Need More Alarm Clocks to Wake Up Our Politicians About Taxes and Spending

I'm told that there were several elections in November 2010 in which voters made clear that they would not put up with or authorize taxes to pay for uncontrolled government spending and would not tolerate cynical moves by politicians to circumvent the will of the people. If this is true, it appears that word has not made its way to Illinois, specifically to our capital of Springfield, where last week, a lame duck state legislature approved a large increase in our state individual and corporate income taxes -- from 3% to 5%, and 4.8% to 7%, respectively -- less than 24 hours before a new, less Democratic legislature took over. At the same time, the legislature failed to make any significant cuts in spending which might have mitigated the tax increase.
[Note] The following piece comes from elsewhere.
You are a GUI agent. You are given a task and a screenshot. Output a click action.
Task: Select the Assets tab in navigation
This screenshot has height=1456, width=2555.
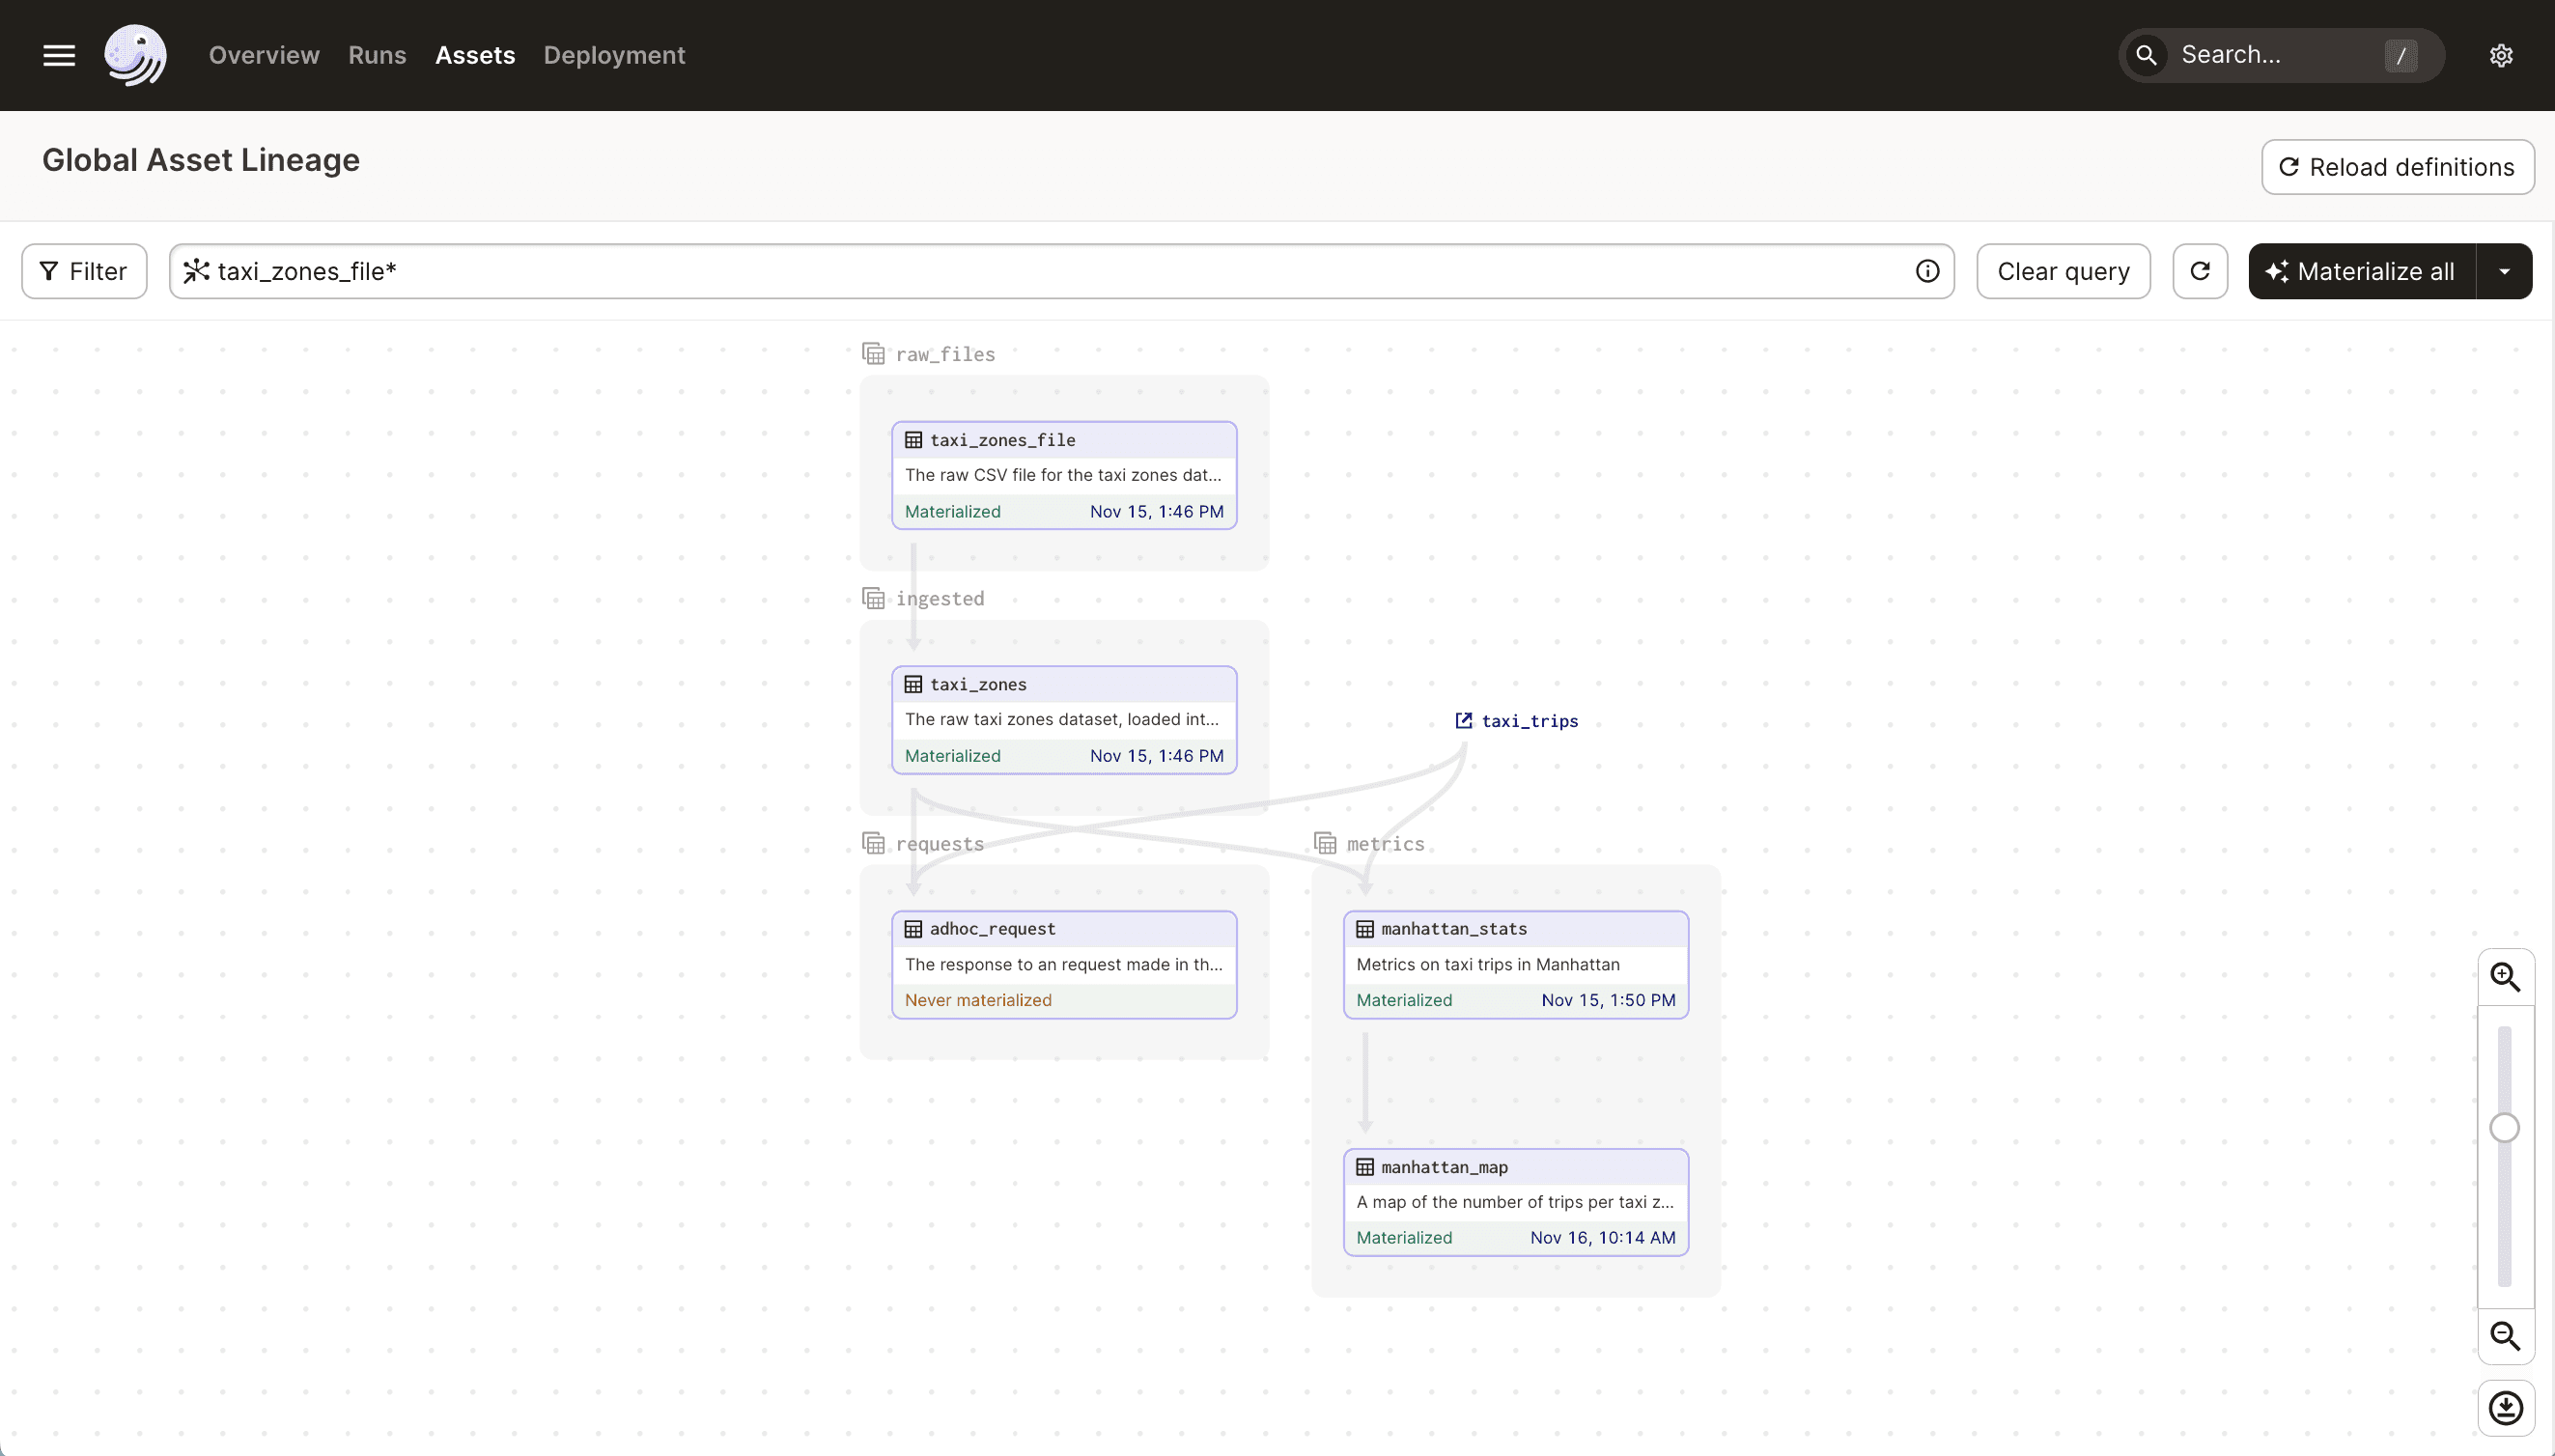tap(475, 54)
This behavior should be a national issue in the 2012 elections, as an example of why we need fundamental change in our political landscape. Its common knowledge that Illinois is in a huge fiscal mess and that something needed to be done to deal with it. However, common sense would dictate that the something include substantial cuts in spending if there were going to be any tax increases. Yet this was not the case, and the full burden falls on taxpayers, as a result of a sleazy gambit by legislative leaders of using lame ducks to push through the increase.

Both in terms of its substance and methodology, this type of politics must be banished on the local and national levels. Making a change like this without allowing genuine accountability to voters suggests our elected officials are contemptuous of their constituents and fuels a great deal of animosity, not to mention undermining confidence in our entire political system. If the leadership feels that taxes must increase, let them take direct responsibility for doing so instead of hiding behind disappearing legislators. The ObamaCare episode where numerous procedural tricks were used to ram through a program which did not have sufficient legislative support should be instructive in terms of gauging the impact on public support.

Of equal significance is the flawed nature of the policy itself. Perhaps some tax increase could be justified in view of the magnitude of the problem, but this drastic increase will only impair the business climate and reduce actual tax collections. When the legislature seems to be deluded into believing that government is sustainable at its present size and that no one connected with government needs to make any sacrifice, but that the taxpayers are simply a bottomless pit to be used to fund ever larger social services and compensation to public employees, citizens having a choice as to where to live, work, invest or maintain businesses will act accordingly. Witness the growing problems in the municipal bond markets as states encounter difficulty selling new issues, which in many cases are intended to facilitate refinancing of exiting issues. There is real risk of these problems spilling over into broader credit markets.

Its time for enlightened politicians at both the state and national levels to openly make an example out of states like Illinois and make clear that practices like this must change immediately or risk another financial meltdown similar to what we saw in 2008. We see in states such as Wisconsin that this sort of discussion is no longer a political third rail, fatal to the prospects of those who speak honestly, and that the state is aggressively courting Illinois businesses.

As voters, let's make sure we reward those who talk sense instead of continuing to shove pressing issues under the rug.